I suggest you take it up with the slurm folks to find out what behavior is
expected when tasks_per_node and cpus_per_task are set. How many application
processes are expected to be run on the node?
Part of the problem (as I recall) was that the meaning of tasks_per_node changed across a slurm
release. At one time, it actually meant "cpus_per_node", and so you had to do the
division to get the ppn correct. I'm not sure what it means today, but since Livermore writes
slurm and the folks there seem to be happy with the way this behaves...<shrug>
Let me know what you find out.
On Feb 26, 2010, at 9:45 AM, Damien Guinier wrote:
Hi Ralph,
I find a minor bug on the MCA composent: ras slurm.
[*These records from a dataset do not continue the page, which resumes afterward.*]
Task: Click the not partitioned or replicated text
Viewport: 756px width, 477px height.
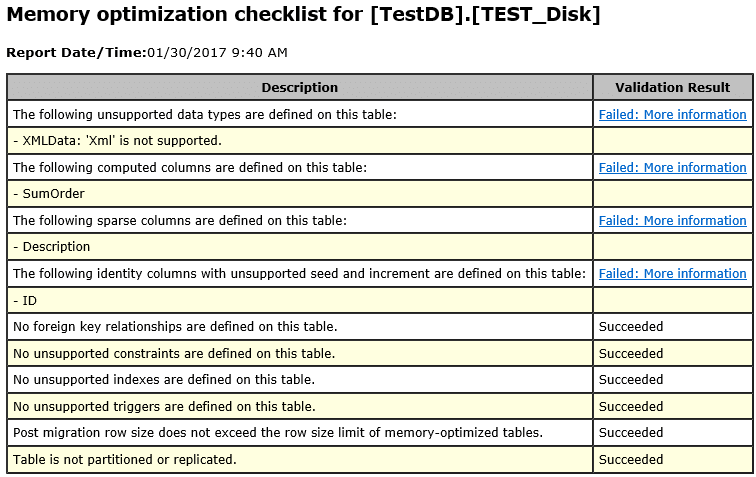Action: pyautogui.click(x=124, y=460)
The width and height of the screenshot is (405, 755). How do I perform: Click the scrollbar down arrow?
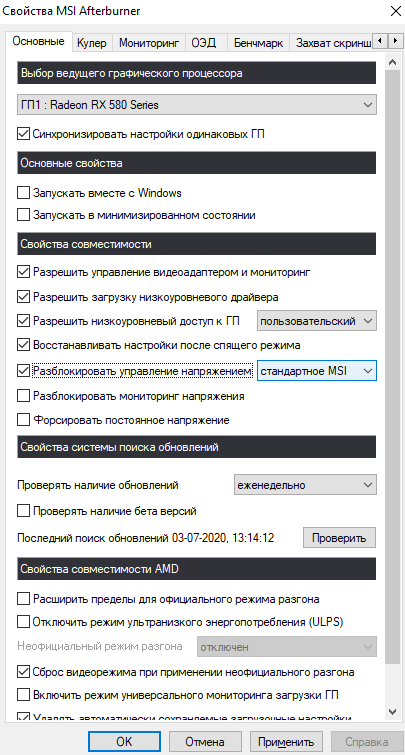tap(392, 711)
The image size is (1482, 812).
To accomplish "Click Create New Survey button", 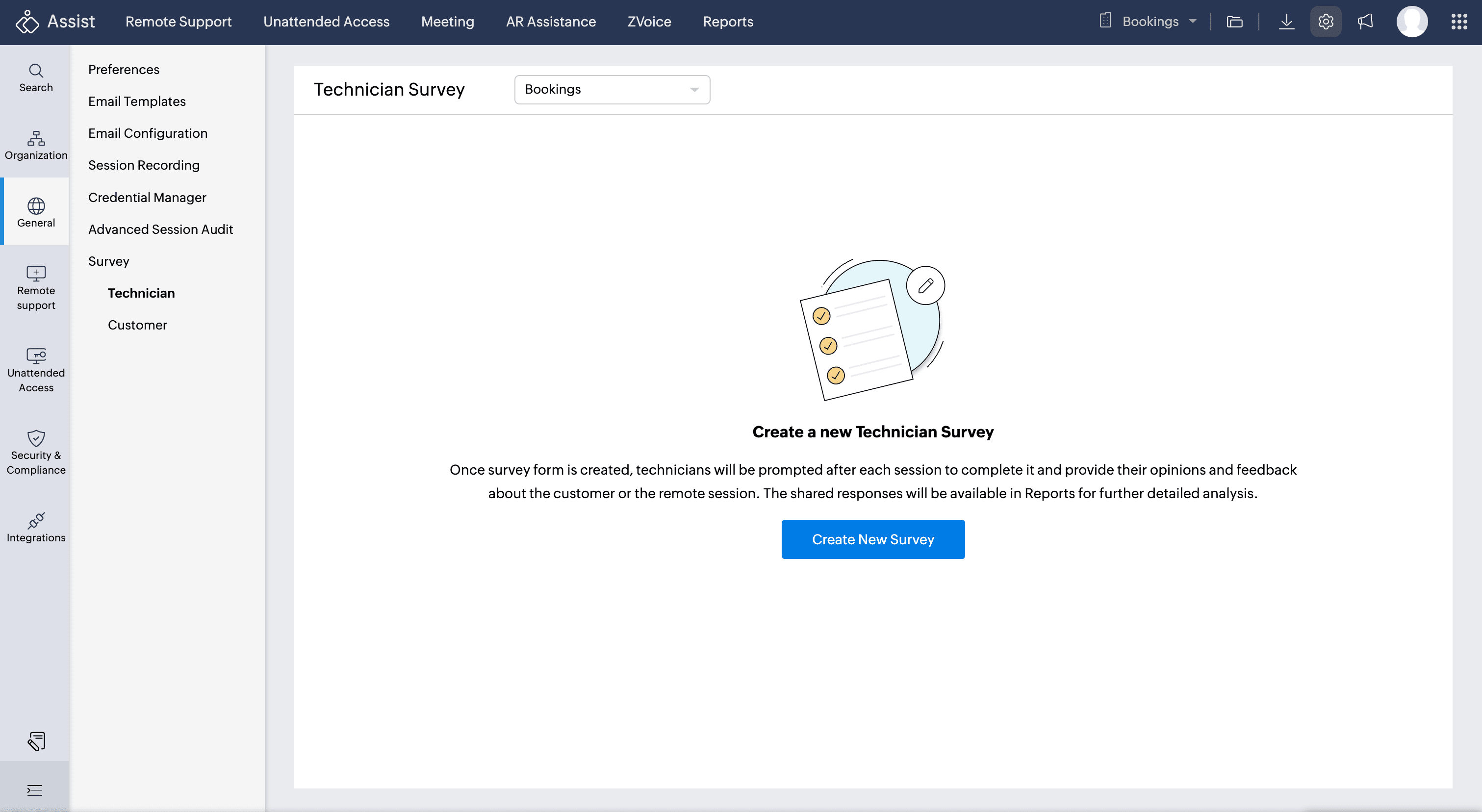I will point(873,539).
This one have an incorrect comportement with the "X number of processors per
task" feature.
On the file orte/mca/ras/slurm/ras_slurm_module.c, line 356:
- The node slot number is divide with "cpus_per_task" information,
but "cpus_per_task" information is already include by the line 285.
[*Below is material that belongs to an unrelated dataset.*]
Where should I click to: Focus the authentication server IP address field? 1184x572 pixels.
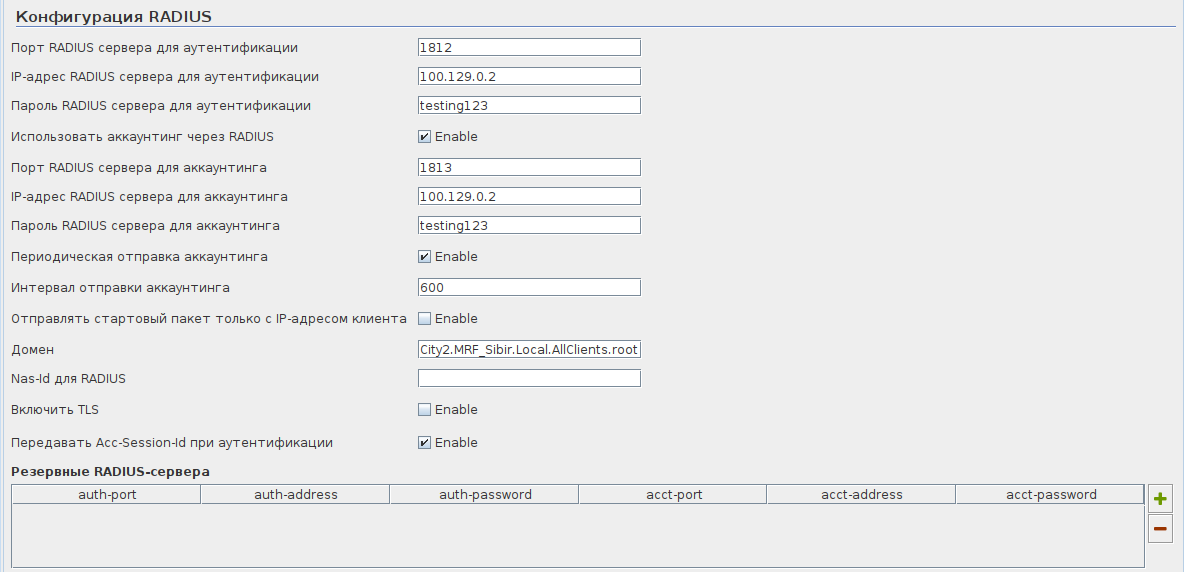pyautogui.click(x=529, y=76)
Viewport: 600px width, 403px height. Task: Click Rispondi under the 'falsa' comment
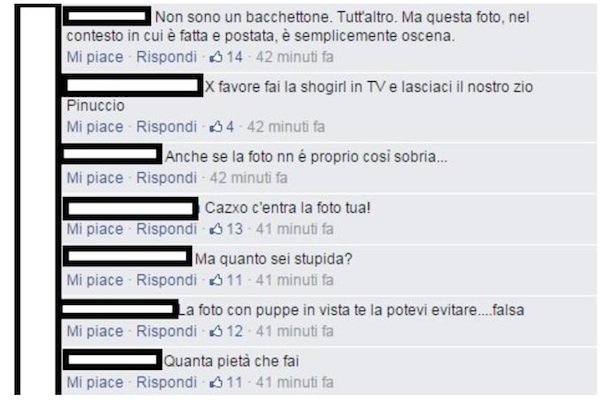coord(166,331)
My proposition is to not divide the node slot number the seconde time.
My patch is :
diff -r ef9d639ab011 -r 8f62269014c2 orte/mca/ras/slurm/ras_slurm_module.c
--- a/orte/mca/ras/slurm/ras_slurm_module.c Wed Jan 20 18:29:12 2010 +0100
+++ b/orte/mca/ras/slurm/ras_slurm_module.c Thu Feb 25 15:59:41 2010 +0100
@@ -353,7 +353,8 @@
node->state = ORTE_NODE_STATE_UP;
node->slots_inuse = 0;
node->slots_max = 0;
- node->slots = slots[i] / cpus_per_task;
+ node->slots = slots[i];
opal_list_append(nodelist, &node->super);
}
free(slots);
Tanks
Damien